> _Available data_
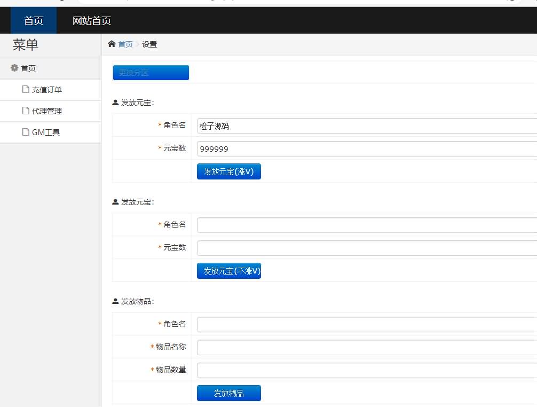
Task: Click the 物品名称 input field
Action: coord(366,348)
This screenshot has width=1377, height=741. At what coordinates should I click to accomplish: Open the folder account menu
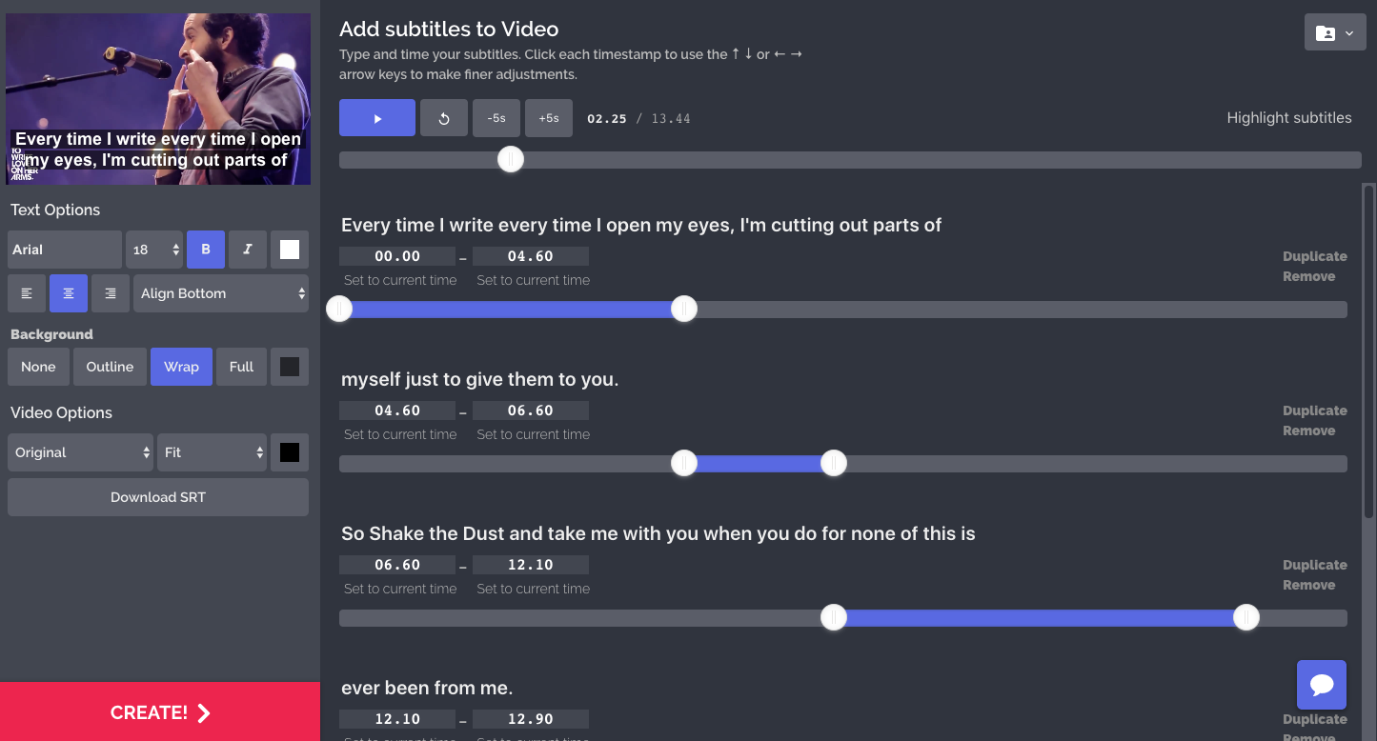[x=1335, y=32]
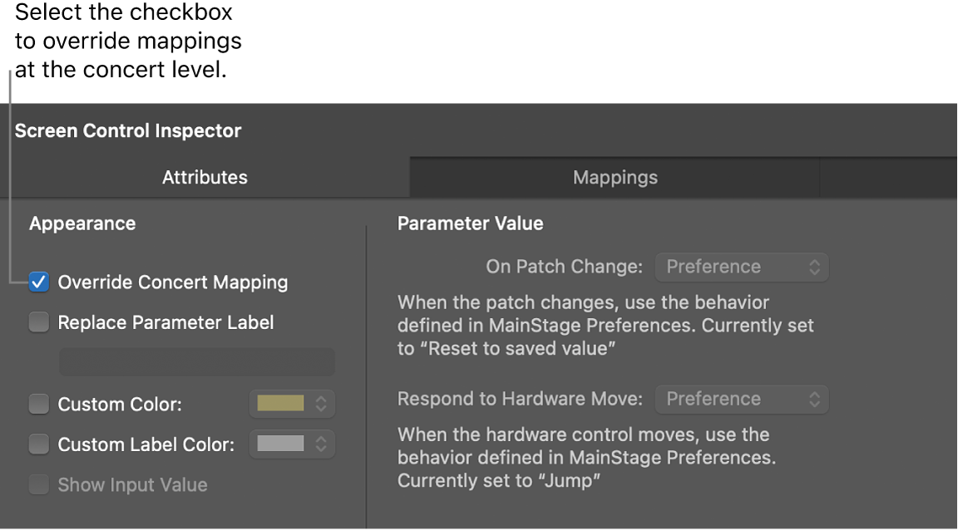Select the Show Input Value checkbox
The width and height of the screenshot is (958, 530).
[38, 484]
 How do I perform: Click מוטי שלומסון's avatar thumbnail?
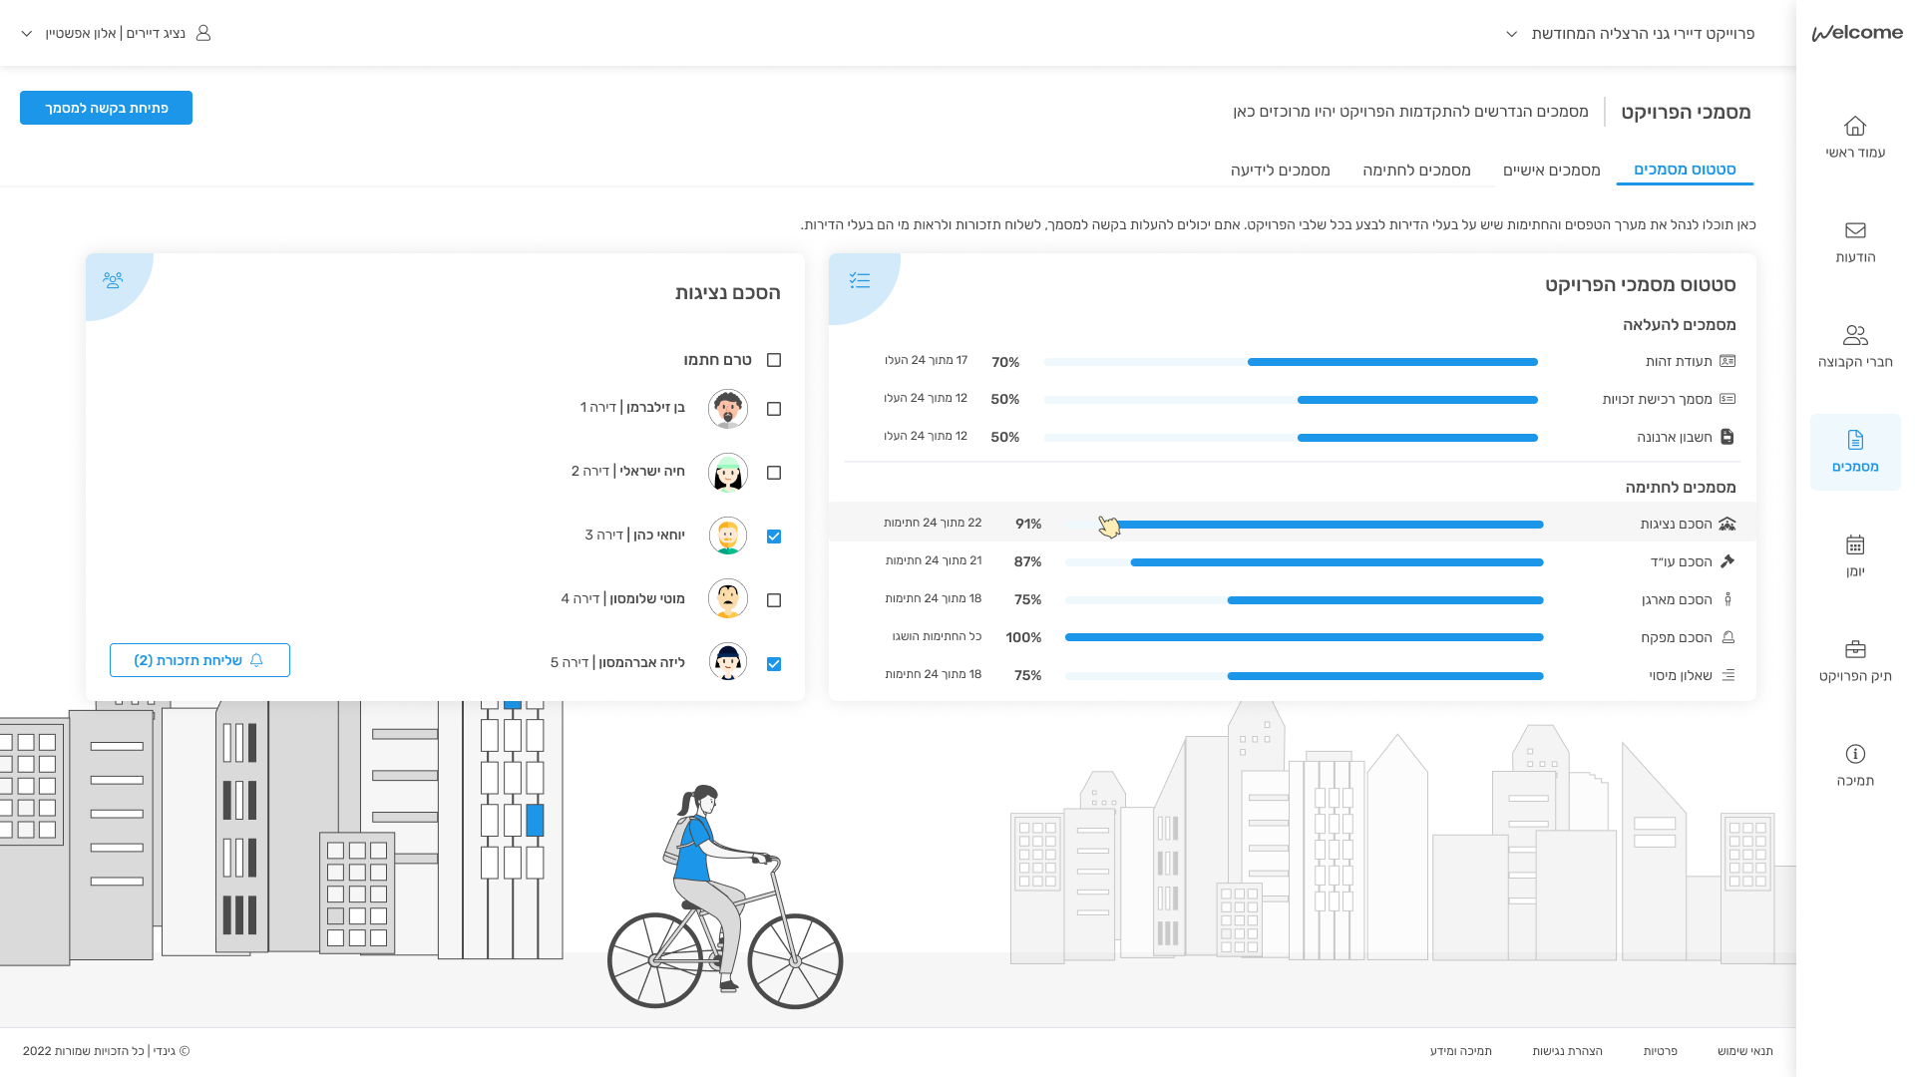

> _Task brief_
The required output is the span of lines from the line with "This screenshot has" through the final line of the listing above, reproduced exactly, minus the pictures.

> _Written answer_
This screenshot has width=1377, height=741. At what coordinates should I click to accomplish: Open the folder account menu
[x=1335, y=32]
Select the Show Input Value checkbox
The width and height of the screenshot is (958, 530).
[38, 484]
 How do I perform: Click מוטי שלומסון's avatar thumbnail?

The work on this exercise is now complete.